Che Max Verstappen uscisse vittorioso dalla gara spagnola c’erano pochi dubbi. La vera notizia della domenica di Barcellona, infatti, è un’altra. E si scrive in un’unica parola. Anzi, un solo nome: Mercedes.
“La musica è finita” è il titolo di una canzone uscita di recente e che spesso risuona dalle piccole casse del mio cellulare. Ho pensato fosse perfetto, azzeccato, per descrivere il fine settimana della Ferrari in Spagna.

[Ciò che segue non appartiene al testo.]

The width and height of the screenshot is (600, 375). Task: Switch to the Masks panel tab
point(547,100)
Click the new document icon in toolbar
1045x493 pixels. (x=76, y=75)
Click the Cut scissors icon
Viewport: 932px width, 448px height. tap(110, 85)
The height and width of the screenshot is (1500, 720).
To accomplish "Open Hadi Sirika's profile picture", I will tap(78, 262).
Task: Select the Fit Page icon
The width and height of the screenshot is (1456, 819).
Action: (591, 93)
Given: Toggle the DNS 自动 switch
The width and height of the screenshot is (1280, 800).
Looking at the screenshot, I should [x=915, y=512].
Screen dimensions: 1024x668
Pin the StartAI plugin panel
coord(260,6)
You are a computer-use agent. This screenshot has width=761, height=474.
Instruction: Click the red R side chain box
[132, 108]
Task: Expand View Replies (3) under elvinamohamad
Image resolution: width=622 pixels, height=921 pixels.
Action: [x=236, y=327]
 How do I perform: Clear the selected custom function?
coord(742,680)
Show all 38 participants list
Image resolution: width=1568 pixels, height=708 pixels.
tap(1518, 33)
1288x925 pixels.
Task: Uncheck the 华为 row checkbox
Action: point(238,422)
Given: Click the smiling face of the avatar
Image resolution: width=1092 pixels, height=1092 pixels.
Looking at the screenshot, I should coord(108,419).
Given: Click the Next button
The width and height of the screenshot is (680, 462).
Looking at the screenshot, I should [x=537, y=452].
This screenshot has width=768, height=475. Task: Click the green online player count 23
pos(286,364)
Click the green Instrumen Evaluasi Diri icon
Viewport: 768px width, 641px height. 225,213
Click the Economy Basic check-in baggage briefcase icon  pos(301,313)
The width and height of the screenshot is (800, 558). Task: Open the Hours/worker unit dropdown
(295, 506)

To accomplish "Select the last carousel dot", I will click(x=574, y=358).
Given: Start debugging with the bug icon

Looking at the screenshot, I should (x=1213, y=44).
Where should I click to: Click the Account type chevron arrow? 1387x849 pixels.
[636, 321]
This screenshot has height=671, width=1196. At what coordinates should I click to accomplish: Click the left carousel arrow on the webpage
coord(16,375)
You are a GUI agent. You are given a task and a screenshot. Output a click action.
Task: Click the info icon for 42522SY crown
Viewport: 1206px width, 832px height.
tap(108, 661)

Perché è così: è finita la musica. Per chi? Il tanto atteso “esame Barcellona” non è stato superato. Nemmeno con un 18 politico. Lo dice la pista. Lo dicono i problemi relativi al sabato di qualifica da analizzare, lo dicono i set di gomme scelti in gara, lo dicono il quinto posto di Sainz e il fuori dalla zona punti di Leclerc. Lo dicono le parole del monegasco, la delusione negli occhi dei piloti in rosso.
C’è la sensazione che ci sia, o ci siano, innumerevoli dettagli mancanti, situazioni non analizzate, una continua discesa ad alta velocità verso un pozzo di sconfitte. E non solo di quelle in pista.

Perché in pista, come nella vita, puoi perdere. Ma bisogna valutare il modo. Le dinamiche. I tentativi.
C’è qualcuno che, perdendo, dopo un anno e mezzo di risultati non degni della propria storia scritta in Formula 1 — escluso un lampo di luce nella pazza Interlagos — a Barcellona si è rialzato. La Mercedes.
Una W14 B che rappresenta la seconda occasione della ricerca di un riscatto, della ricerca di una risalita ai vertici, almeno nel ruolo di scombina piani di un’Aston Martin che sta mancando.
La Rossa si è vista superare dall’ombra nera del duro lavoro ripagato. Da un “Mega job”, come lo ha definito Lewis dopo la bandiera a scacchi, via radio.
È forse questo, che manca? Ovvero quella mentalità vincente, anche quando vincente non lo sei più? Perché la musica è finita. E ormai è troppo tardi per premere il tasto “reset” e riascoltare quella stessa melodia per coglierne di volta in volta un elemento che la compone e che la rende così bella secondo il nostro udito. Ormai, si può solo provare a cambiare album. Per scoprire un genere nuovo, a cui non si ha mai badato prima.
Che magari ti rendi conto che, in fondo, non è poi così male.